Consider any--or all--of the steps below as ways to increase the likelihood of an A+ player remaining with your organization.

These are high potential and/or high production, high character team members--the kind you want to groom for growth in your organization.


Meet with the Team Member

These are exceptional, leading and core contributors who are in need of celebration, appreciation and elevation. We want to retain these top performers!

Conversation Starters:

  • First, I recognize and appreciate all of your dedication and hard work!

  • What are some recent accomplishments that you are most proud of?

  • What personal goals or achievements are you currently working towards?

  • I want to make sure you are being challenged and inspired.

  • You set a great example for the rest of the team.

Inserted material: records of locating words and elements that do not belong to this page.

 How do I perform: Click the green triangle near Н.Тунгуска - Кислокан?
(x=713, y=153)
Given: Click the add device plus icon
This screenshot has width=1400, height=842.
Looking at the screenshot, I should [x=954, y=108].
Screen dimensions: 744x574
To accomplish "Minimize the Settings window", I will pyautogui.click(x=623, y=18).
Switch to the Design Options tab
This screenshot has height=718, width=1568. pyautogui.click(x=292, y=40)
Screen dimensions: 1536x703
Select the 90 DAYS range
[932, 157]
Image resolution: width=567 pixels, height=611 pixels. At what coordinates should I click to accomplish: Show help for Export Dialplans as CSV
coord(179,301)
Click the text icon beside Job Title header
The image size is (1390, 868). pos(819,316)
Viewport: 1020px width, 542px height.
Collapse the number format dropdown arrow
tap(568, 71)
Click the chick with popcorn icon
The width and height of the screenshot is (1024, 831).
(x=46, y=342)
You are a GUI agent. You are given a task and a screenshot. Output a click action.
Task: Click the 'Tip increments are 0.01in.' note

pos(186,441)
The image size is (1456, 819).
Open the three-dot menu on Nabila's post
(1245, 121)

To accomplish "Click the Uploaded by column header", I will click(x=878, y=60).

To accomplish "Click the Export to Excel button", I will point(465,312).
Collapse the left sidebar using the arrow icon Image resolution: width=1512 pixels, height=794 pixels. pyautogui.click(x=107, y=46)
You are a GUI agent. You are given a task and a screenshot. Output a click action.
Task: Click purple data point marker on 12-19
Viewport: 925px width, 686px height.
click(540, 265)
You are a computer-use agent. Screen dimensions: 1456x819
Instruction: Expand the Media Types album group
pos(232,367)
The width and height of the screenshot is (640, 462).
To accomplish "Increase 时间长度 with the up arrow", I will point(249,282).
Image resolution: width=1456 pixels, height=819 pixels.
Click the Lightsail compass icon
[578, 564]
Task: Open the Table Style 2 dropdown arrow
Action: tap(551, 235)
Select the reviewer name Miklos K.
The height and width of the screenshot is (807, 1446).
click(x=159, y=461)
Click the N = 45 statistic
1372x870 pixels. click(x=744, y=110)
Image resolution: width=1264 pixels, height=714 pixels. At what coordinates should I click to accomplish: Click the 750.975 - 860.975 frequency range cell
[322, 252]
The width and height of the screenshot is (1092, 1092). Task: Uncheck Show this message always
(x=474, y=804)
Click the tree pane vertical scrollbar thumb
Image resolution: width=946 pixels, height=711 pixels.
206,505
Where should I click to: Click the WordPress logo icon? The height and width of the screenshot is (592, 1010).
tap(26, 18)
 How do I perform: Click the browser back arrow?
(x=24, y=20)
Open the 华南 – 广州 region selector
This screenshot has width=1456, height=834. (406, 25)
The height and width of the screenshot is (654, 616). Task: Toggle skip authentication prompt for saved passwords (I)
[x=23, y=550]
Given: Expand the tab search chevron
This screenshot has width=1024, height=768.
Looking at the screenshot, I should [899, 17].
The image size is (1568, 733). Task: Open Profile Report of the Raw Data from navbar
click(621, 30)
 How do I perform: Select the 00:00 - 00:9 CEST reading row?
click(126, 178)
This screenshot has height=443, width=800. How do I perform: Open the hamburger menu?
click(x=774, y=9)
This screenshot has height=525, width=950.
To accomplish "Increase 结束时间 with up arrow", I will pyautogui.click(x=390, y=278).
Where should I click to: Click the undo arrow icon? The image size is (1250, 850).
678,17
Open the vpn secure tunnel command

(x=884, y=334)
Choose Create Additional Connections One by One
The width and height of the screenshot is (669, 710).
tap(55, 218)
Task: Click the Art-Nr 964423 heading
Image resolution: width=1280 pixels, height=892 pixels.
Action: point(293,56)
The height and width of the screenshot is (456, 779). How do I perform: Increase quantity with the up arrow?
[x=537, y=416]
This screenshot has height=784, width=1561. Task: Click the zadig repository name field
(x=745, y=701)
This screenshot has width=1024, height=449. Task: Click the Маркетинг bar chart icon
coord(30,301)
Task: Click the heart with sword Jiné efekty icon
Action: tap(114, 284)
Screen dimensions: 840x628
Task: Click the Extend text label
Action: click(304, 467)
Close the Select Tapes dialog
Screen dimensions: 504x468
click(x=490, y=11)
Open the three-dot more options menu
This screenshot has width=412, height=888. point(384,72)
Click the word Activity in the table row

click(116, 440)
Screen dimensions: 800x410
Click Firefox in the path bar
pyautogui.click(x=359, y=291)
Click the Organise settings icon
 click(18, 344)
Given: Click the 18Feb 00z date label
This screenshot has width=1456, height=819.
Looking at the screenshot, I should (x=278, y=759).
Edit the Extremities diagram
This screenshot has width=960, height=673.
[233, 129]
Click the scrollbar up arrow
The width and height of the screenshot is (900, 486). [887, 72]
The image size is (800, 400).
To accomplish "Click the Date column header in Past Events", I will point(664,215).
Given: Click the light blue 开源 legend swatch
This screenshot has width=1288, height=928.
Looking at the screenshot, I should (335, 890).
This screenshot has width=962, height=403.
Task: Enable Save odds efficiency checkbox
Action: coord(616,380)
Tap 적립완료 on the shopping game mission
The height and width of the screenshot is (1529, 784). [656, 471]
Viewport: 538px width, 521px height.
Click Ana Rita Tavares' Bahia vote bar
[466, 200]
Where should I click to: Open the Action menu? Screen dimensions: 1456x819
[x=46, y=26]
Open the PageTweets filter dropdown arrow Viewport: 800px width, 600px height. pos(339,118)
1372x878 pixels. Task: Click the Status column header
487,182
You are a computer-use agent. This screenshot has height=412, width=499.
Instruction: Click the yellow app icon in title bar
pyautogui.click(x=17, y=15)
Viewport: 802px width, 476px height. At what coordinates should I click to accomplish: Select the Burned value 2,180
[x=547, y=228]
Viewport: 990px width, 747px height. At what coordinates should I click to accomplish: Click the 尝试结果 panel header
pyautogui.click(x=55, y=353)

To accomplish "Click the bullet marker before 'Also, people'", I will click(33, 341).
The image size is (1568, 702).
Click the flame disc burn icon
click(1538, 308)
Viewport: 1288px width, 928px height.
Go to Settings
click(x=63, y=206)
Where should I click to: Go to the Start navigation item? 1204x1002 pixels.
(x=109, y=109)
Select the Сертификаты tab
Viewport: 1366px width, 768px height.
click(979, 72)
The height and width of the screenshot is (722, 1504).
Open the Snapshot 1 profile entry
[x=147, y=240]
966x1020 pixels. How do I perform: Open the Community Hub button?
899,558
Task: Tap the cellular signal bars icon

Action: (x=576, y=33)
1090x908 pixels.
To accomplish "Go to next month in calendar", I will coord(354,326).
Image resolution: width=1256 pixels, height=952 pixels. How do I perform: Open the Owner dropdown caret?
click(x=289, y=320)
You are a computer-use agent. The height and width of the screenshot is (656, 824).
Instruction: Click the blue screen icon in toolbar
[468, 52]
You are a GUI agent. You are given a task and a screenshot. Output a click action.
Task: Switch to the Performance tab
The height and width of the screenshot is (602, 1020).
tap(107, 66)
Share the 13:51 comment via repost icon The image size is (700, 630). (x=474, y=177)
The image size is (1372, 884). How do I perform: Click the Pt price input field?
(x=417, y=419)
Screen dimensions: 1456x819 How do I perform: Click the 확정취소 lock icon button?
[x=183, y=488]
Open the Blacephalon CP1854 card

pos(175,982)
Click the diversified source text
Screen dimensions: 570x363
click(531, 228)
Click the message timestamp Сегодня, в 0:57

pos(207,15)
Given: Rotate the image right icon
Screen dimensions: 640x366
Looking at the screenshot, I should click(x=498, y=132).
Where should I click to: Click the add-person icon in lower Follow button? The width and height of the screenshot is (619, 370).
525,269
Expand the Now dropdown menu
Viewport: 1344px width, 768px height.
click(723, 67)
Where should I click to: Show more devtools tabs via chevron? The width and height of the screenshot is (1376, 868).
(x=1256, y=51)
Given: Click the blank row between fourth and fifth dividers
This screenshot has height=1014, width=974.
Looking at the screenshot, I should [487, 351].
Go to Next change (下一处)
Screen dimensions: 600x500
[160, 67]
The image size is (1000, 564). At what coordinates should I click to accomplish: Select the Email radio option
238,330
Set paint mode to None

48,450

  • Keep doing what you are doing!


Meet with the Team Member

 Now that you've opened the conversation, here are some discussion topics to consider:
  • A team member's value to the team and the organization
  • Recent accomplishments 
  • Team member’s long-term goals
  • Career progression and opportunities
  • Find out what the team member most enjoys about his or her current role and working in the organization
  • Uncover and discuss the team member’s frustrations, barriers and any challenges the team member is facing
  • It is your job as a manager to remove any obstacles to the team member's success

Value to Team or Organization

  • It's important for an A+ team member to know that you see the value they bring to the organization
  • Share with them real-life examples of similarly skilled people and the career paths they took within the organization
  • Take the time to understand your In-Play’s long-term goals. Do those goals align with future opportunities within the Company? 
  • Your goal is to ensure the team member sees a clear pathway to success

Celebrate Accomplishments

  • This doesn't have to be over the top. Remember that team members with high potential like to feel appreciated too
  • Fun, simple expressions of gratitude go a long way
  • Consider a thank you note, an email to the team, a coffee break, lunch or an impromptu happy hour
  • Bottom line – always take time out of your day to celebrate and recognize members of your team. This is one of the most important aspects of your job as a leader

Understand the Team Member's Frustrations

  • You know your #1 frustration as a manager but do you know the frustrations experienced by your team members?
  • Ask questions to learn what barriers or challenges--personality clashes, environmental irritants (allergies, noise, interruptions, etc.)--bother your team members. Try to remove speed bumps or barriers wherever possible
  • Pay special attention to the frustrations that are shared with a larger group. If you can eliminate the team’s collective frustration and publicly give the team member credit for bringing the issue to the group, they feel not only validated but appreciated and listened to
  • Many team members – especially high potentials – leave organizations where they don’t feel they have a voice or the ability to effectuate positive change

Identify Key Opportunities

Continuing to advocate for this Team Member will ensure that they stay engaged, and stay with your organization longer.  Here are some key opportunities to consider:
  • Promotion opportunities
  • Training and skills development opportunities
  • Leadership opportunities
  • Mentoring opportunities. Is there someone in the organization they would like to learn from?

Promotion Opportunities

  • Current and potential future opportunities
  • Show the team member a realistic pathway
  • Demonstrate how promotions are earned, evaluated, and awarded in your organization--an A+ player might not know this yet

Leadership Opportunities

  • Avoid the urge to over promise. Be realistic, reliable, and authentic
  • Tie in potential future promotions to team member's career goals where possible
  • Take the time to have existing leaders in the organization visit with the team member and talk about their path to where they are

Mentoring Opportunities

  • Mentorship can be formal or informal
  • Match team member's with someone in your organization who is currently on a career path the A+ player finds attractive
  • Arrange for the team member to have dedicated time with a mentor and treat it with the same respect as a crucial meeting with a customer--a commitment you wouldn't let anything get in the way of

Consider Expanding the Team Member's Impact and Influence  

Identify special, challenging assignments that appeal to the team member.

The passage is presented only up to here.